** Directions **
In the listing below, locate the line containing "Click the person icon beside Користувачі" and the line containing "You are a computer-use agent. The image size is (1065, 627).". Output both of them and every line between, exactly as written, and nothing more.

-.-.-

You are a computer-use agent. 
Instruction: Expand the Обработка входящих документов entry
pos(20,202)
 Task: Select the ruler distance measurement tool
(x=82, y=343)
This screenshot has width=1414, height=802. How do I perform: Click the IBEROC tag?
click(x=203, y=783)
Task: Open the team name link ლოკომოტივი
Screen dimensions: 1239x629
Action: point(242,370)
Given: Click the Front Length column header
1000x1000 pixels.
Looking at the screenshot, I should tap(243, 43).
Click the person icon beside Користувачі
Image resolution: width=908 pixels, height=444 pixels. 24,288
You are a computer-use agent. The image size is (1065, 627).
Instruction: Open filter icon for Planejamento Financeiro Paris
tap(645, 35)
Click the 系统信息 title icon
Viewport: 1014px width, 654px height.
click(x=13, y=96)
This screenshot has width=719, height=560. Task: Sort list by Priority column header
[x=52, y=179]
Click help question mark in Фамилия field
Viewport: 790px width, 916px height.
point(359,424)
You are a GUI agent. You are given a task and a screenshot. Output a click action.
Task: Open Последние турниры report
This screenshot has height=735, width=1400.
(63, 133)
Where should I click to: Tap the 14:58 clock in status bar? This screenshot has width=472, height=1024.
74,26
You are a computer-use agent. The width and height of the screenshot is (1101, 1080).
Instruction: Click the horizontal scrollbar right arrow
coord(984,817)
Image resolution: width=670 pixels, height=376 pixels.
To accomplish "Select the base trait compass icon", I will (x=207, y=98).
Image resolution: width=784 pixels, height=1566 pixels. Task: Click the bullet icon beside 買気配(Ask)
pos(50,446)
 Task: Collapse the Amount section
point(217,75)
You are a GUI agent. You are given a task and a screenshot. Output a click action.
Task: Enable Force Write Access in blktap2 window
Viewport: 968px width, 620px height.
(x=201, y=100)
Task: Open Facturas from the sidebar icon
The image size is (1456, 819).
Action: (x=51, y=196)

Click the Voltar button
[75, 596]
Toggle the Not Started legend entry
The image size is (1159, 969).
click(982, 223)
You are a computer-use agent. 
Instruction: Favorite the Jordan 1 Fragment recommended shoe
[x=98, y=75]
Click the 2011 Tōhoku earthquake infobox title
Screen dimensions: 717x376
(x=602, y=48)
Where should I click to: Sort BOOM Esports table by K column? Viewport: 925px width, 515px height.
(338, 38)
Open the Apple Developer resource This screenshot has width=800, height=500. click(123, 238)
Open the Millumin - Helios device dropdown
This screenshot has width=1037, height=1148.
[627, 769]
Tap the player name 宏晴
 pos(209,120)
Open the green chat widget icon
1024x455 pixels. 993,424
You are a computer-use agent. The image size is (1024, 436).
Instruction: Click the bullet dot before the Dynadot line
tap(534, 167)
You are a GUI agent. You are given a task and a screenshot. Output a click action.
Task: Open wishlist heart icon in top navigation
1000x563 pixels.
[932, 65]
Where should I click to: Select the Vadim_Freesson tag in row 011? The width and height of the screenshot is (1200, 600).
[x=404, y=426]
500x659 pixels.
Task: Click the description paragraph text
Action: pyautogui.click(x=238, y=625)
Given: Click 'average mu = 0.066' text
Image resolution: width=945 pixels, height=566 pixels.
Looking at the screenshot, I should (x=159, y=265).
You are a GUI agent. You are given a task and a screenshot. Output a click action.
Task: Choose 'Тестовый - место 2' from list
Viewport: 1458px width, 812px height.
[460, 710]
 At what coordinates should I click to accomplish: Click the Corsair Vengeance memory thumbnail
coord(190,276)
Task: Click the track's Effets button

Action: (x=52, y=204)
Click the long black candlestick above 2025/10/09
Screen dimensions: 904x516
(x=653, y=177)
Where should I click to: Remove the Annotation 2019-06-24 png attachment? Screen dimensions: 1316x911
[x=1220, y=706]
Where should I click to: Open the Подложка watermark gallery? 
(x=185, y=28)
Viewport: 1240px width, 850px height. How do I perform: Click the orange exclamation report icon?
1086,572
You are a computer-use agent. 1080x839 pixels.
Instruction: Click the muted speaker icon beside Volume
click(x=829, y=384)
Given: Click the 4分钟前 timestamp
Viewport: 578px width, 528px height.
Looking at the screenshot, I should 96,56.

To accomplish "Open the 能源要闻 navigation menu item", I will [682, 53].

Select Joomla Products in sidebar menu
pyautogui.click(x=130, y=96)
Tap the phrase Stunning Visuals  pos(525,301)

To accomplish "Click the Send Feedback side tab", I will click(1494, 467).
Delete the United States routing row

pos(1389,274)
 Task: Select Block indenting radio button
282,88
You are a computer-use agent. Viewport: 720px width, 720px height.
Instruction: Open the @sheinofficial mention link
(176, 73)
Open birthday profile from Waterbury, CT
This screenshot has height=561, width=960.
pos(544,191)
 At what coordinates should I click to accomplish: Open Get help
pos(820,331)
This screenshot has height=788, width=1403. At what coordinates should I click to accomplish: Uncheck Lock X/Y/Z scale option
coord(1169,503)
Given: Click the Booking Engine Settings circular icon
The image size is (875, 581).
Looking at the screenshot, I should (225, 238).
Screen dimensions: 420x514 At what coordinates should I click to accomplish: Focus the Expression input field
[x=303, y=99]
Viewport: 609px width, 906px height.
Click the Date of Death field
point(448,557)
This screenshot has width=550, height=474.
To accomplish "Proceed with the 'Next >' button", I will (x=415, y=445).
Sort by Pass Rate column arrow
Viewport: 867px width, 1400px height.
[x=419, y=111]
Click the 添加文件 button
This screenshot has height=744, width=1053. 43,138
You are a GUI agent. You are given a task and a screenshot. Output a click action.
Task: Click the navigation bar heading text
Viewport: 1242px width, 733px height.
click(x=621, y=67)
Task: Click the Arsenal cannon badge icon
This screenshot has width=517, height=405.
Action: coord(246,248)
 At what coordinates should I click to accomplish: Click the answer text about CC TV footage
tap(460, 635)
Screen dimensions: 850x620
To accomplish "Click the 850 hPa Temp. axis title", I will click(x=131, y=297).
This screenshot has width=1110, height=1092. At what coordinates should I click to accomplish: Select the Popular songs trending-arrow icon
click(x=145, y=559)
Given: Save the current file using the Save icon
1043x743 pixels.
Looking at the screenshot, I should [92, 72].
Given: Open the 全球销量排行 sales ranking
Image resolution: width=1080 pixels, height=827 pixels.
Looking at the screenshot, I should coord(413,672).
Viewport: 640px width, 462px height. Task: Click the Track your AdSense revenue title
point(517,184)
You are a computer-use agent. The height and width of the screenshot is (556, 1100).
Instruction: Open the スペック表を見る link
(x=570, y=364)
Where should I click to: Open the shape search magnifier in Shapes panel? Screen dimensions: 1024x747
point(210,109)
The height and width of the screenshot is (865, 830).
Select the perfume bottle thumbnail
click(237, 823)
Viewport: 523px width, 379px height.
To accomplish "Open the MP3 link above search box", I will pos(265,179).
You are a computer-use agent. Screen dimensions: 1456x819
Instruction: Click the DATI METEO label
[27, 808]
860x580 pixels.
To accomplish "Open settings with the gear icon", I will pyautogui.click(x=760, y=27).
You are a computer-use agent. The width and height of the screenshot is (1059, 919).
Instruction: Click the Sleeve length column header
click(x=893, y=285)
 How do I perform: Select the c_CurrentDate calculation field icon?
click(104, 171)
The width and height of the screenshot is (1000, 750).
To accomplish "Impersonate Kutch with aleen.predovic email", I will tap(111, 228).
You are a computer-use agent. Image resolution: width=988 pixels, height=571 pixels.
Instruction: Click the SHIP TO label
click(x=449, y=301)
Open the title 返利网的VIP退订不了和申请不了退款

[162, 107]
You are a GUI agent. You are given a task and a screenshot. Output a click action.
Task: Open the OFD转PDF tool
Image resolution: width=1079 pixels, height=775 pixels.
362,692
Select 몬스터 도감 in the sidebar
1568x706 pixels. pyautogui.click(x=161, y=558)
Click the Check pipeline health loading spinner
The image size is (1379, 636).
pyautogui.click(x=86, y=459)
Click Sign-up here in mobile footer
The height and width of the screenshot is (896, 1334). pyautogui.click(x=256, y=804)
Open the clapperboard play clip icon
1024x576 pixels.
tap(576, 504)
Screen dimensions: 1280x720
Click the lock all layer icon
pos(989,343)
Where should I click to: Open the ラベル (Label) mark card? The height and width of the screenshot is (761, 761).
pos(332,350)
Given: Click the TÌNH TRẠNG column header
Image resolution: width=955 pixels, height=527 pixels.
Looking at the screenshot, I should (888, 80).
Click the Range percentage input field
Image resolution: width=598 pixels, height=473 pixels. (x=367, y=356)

-.-.-

** Written response **
Click the person icon beside Користувачі
Image resolution: width=908 pixels, height=444 pixels. 24,288
You are a computer-use agent. The image size is (1065, 627).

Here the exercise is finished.